◆ **Task requirements**
Set down, word for word, every line of the material below from the one containing "826x487 pixels." through the one containing "the post photo", but none of its pictures.

--- Exercise data ---

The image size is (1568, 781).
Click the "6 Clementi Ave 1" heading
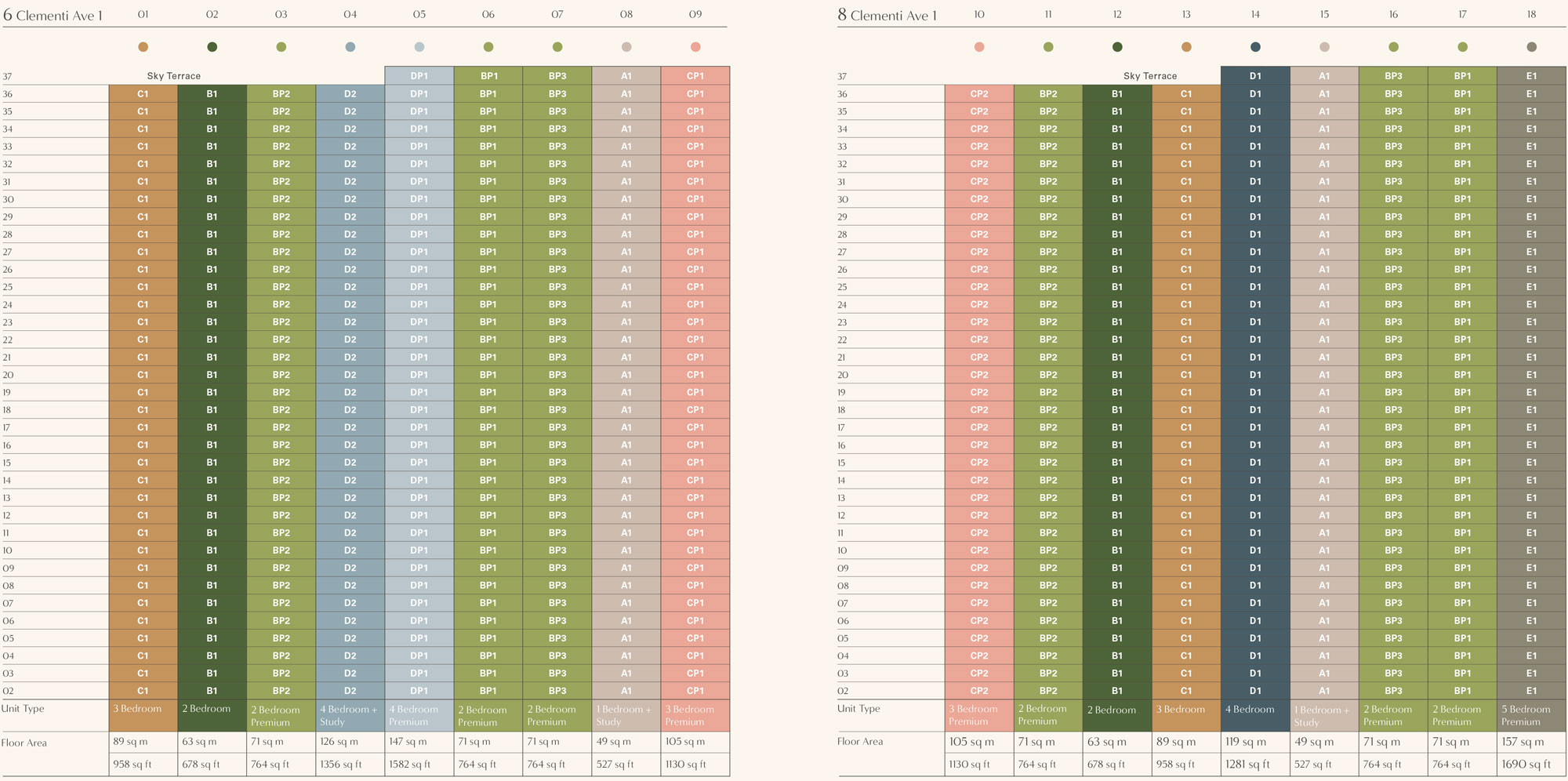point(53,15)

---
--- Exercise data ---

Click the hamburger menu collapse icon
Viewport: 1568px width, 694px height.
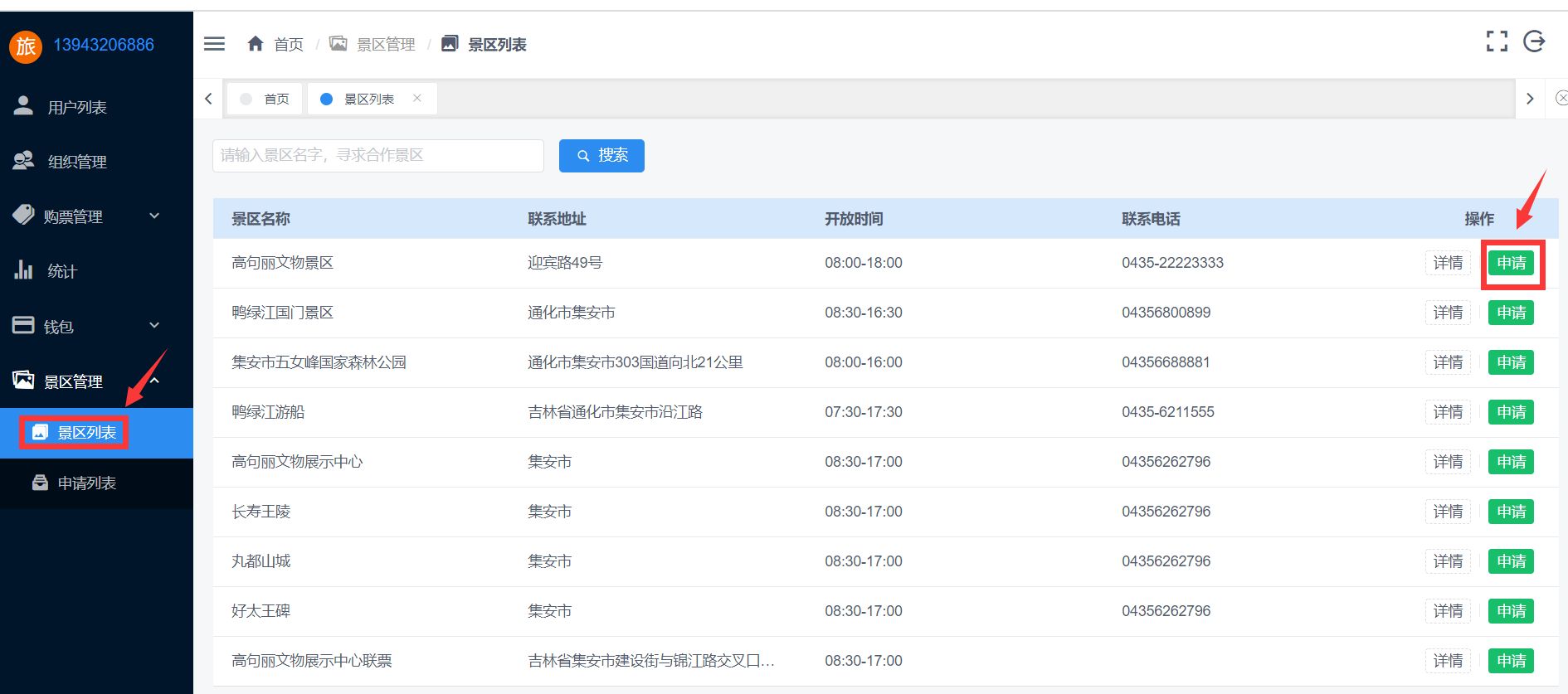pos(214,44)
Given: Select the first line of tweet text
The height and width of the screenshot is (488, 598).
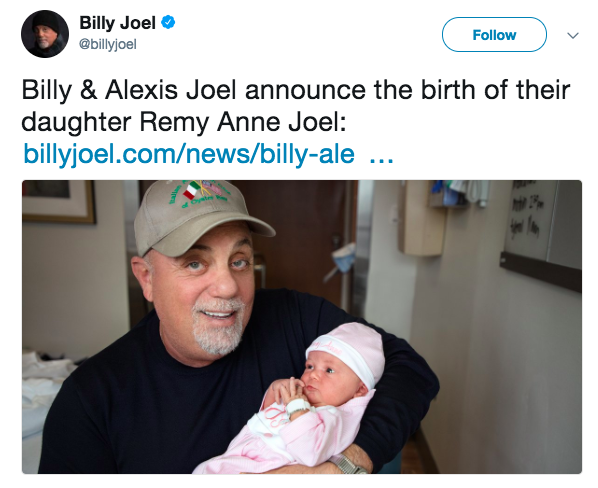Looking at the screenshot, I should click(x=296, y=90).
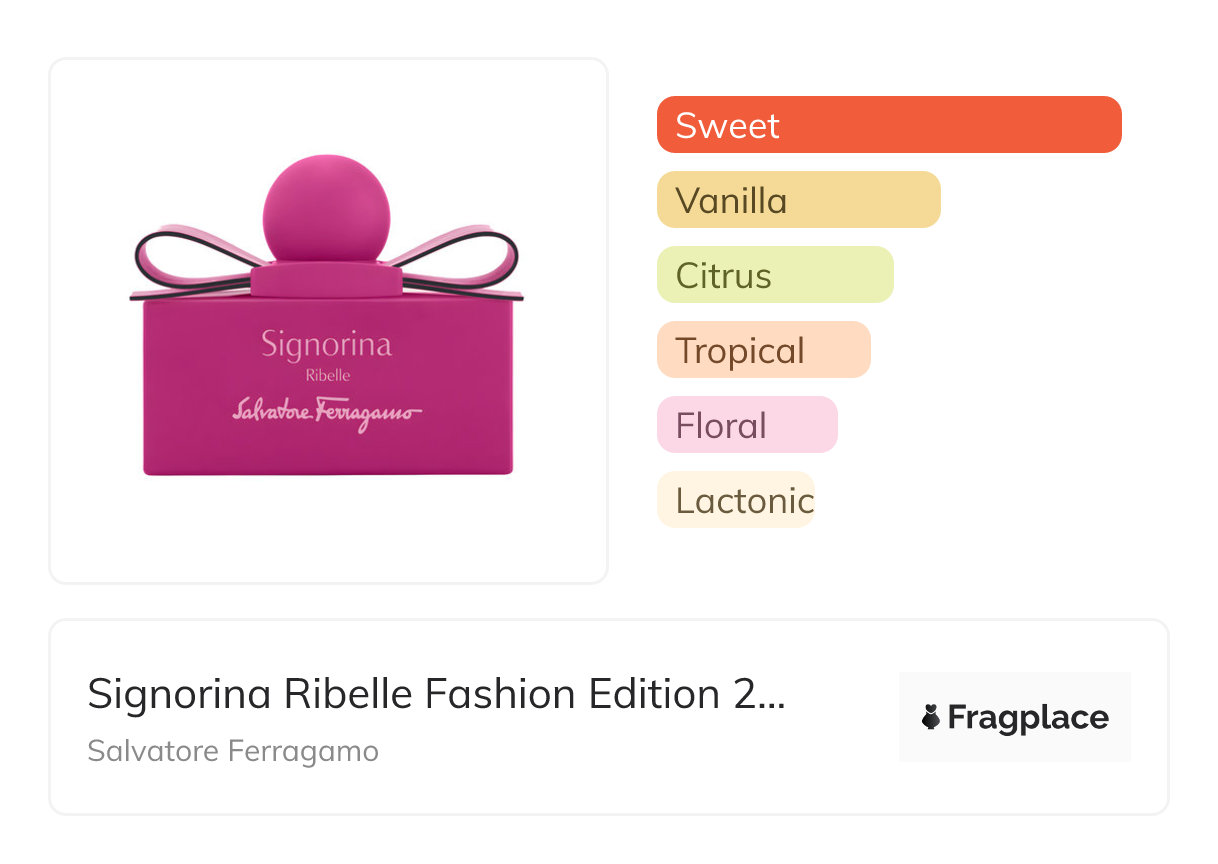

---
--- Exercise data ---

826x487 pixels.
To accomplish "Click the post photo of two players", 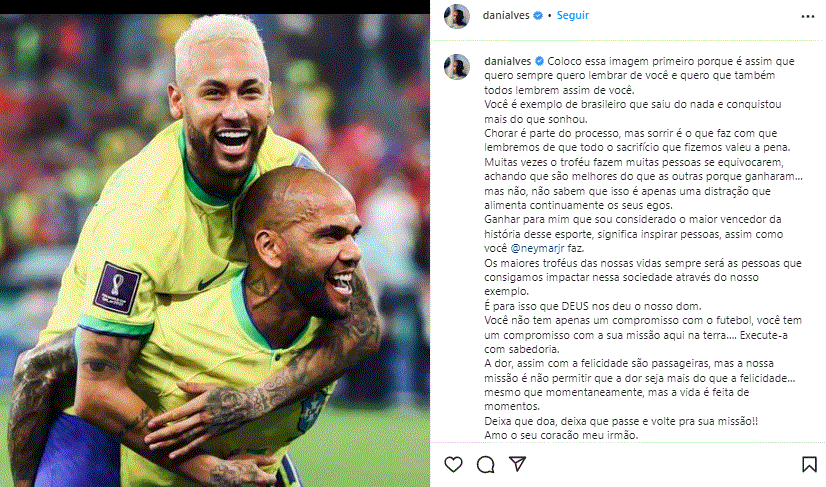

---

◆ **Expected answer**
826x487 pixels.
To accomplish "Click the post photo of two players", 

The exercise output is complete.